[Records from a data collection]
**********

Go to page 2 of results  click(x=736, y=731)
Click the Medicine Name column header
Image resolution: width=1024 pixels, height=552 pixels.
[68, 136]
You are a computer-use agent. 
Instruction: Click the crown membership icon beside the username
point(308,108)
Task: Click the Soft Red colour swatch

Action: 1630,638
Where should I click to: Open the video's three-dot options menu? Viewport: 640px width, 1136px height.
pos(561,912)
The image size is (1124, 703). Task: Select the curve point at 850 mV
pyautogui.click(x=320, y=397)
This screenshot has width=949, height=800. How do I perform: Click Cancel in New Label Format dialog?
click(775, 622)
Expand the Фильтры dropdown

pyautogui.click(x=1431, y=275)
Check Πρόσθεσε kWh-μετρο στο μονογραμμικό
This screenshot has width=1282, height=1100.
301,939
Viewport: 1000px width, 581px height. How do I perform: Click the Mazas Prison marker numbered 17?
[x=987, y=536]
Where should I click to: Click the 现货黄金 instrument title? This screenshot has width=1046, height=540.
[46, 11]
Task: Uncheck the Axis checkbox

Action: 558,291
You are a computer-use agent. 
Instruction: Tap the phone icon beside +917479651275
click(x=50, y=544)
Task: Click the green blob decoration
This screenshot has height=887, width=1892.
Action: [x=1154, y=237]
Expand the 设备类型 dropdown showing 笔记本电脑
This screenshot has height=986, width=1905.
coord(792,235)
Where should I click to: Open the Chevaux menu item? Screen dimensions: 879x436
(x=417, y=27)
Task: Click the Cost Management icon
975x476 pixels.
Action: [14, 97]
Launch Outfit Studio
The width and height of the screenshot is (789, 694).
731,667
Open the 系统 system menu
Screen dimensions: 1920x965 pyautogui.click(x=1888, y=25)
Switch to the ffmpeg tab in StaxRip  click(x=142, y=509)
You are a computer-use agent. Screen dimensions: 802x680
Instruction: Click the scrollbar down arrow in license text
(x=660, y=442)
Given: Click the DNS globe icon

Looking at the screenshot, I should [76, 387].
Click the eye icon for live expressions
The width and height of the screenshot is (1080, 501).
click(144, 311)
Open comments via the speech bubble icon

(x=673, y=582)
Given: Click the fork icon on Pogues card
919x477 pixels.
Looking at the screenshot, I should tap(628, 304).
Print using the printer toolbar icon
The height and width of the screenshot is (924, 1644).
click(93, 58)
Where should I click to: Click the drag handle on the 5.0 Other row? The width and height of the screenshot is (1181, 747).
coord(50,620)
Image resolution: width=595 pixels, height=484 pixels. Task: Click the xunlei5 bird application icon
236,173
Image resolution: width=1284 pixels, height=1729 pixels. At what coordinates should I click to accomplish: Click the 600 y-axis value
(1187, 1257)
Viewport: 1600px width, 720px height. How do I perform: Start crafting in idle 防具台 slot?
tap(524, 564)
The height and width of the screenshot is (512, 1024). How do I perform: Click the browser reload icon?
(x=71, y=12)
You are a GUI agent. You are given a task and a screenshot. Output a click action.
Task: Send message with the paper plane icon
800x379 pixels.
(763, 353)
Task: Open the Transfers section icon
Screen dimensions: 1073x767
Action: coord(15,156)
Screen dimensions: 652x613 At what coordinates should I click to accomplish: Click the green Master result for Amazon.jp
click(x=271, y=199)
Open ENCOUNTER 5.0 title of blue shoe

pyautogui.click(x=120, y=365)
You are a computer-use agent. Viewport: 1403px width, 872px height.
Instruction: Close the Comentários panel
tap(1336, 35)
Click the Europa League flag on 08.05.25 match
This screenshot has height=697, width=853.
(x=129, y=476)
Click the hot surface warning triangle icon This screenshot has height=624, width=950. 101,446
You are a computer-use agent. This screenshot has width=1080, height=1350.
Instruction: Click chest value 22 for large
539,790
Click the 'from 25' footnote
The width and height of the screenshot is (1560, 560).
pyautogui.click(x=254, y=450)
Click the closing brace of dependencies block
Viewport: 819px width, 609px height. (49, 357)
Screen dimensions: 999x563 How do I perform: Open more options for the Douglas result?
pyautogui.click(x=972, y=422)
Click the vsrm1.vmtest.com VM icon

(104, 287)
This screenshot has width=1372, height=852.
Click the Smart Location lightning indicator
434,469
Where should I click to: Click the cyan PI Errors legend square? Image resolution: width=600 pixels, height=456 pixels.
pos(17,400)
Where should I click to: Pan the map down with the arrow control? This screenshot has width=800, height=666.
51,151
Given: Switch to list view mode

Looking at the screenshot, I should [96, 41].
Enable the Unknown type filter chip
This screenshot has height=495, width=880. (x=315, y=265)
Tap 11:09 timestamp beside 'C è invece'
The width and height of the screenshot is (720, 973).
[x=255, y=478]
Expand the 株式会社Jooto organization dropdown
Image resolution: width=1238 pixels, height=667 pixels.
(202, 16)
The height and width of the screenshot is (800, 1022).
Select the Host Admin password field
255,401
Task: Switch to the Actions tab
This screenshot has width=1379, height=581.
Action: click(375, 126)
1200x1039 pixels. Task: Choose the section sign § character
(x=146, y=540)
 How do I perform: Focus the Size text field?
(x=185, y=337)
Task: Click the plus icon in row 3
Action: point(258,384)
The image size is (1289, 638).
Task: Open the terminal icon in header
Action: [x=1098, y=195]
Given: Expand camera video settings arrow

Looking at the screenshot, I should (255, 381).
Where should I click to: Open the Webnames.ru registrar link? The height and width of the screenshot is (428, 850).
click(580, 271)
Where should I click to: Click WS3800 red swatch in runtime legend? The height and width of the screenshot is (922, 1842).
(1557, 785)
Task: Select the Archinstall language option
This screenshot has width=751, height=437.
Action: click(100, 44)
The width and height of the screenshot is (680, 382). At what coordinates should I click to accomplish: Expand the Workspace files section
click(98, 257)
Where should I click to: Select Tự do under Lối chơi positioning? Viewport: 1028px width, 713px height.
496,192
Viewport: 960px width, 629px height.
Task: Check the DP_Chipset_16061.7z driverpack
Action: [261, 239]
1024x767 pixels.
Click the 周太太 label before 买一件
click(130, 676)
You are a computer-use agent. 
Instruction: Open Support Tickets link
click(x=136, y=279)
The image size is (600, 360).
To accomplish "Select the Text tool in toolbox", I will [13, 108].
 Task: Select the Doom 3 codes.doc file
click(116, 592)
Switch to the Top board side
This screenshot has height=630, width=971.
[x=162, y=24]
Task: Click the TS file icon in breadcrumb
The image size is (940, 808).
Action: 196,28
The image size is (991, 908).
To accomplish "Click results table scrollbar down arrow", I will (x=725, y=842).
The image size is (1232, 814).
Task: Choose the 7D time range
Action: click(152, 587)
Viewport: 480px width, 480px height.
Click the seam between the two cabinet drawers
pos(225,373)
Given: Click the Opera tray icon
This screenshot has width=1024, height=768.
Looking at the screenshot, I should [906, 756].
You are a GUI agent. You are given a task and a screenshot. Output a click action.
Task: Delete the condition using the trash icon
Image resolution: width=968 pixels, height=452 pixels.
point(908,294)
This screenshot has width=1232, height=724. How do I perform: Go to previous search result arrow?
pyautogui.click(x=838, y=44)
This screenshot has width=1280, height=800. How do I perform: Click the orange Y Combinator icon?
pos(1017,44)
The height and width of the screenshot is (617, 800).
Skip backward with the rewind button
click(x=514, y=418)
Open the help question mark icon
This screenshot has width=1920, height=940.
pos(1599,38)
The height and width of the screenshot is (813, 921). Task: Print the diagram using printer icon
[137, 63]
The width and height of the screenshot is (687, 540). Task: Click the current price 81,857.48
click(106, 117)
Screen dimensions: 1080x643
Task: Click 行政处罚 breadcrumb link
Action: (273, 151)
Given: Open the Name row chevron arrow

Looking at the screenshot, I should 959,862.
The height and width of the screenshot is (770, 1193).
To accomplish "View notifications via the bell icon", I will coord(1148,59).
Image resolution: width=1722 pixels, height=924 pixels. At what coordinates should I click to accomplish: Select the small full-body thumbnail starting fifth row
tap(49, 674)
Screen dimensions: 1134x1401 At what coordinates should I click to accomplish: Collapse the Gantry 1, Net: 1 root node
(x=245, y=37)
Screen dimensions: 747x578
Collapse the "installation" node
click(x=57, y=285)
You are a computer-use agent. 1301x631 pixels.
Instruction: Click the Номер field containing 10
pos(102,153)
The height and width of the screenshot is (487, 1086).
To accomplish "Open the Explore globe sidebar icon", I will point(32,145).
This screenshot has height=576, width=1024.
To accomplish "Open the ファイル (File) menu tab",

**********

The task:
Which lines should be output? Exactly those from the first line of the data through the line containing "Click the eye icon for live expressions", inclusive.

Expected answer:
Go to page 2 of results  click(x=736, y=731)
Click the Medicine Name column header
Image resolution: width=1024 pixels, height=552 pixels.
[68, 136]
You are a computer-use agent. 
Instruction: Click the crown membership icon beside the username
point(308,108)
Task: Click the Soft Red colour swatch

Action: 1630,638
Where should I click to: Open the video's three-dot options menu? Viewport: 640px width, 1136px height.
pos(561,912)
The image size is (1124, 703). Task: Select the curve point at 850 mV
pyautogui.click(x=320, y=397)
This screenshot has width=949, height=800. How do I perform: Click Cancel in New Label Format dialog?
click(775, 622)
Expand the Фильтры dropdown

pyautogui.click(x=1431, y=275)
Check Πρόσθεσε kWh-μετρο στο μονογραμμικό
This screenshot has width=1282, height=1100.
301,939
Viewport: 1000px width, 581px height. How do I perform: Click the Mazas Prison marker numbered 17?
[x=987, y=536]
Where should I click to: Click the 现货黄金 instrument title? This screenshot has width=1046, height=540.
[46, 11]
Task: Uncheck the Axis checkbox

Action: 558,291
You are a computer-use agent. 
Instruction: Tap the phone icon beside +917479651275
click(x=50, y=544)
Task: Click the green blob decoration
This screenshot has height=887, width=1892.
Action: [x=1154, y=237]
Expand the 设备类型 dropdown showing 笔记本电脑
This screenshot has height=986, width=1905.
coord(792,235)
Where should I click to: Open the Chevaux menu item? Screen dimensions: 879x436
(x=417, y=27)
Task: Click the Cost Management icon
975x476 pixels.
Action: [14, 97]
Launch Outfit Studio
The width and height of the screenshot is (789, 694).
731,667
Open the 系统 system menu
Screen dimensions: 1920x965 pyautogui.click(x=1888, y=25)
Switch to the ffmpeg tab in StaxRip  click(x=142, y=509)
You are a computer-use agent. Screen dimensions: 802x680
Instruction: Click the scrollbar down arrow in license text
(x=660, y=442)
Given: Click the DNS globe icon

Looking at the screenshot, I should [76, 387].
Click the eye icon for live expressions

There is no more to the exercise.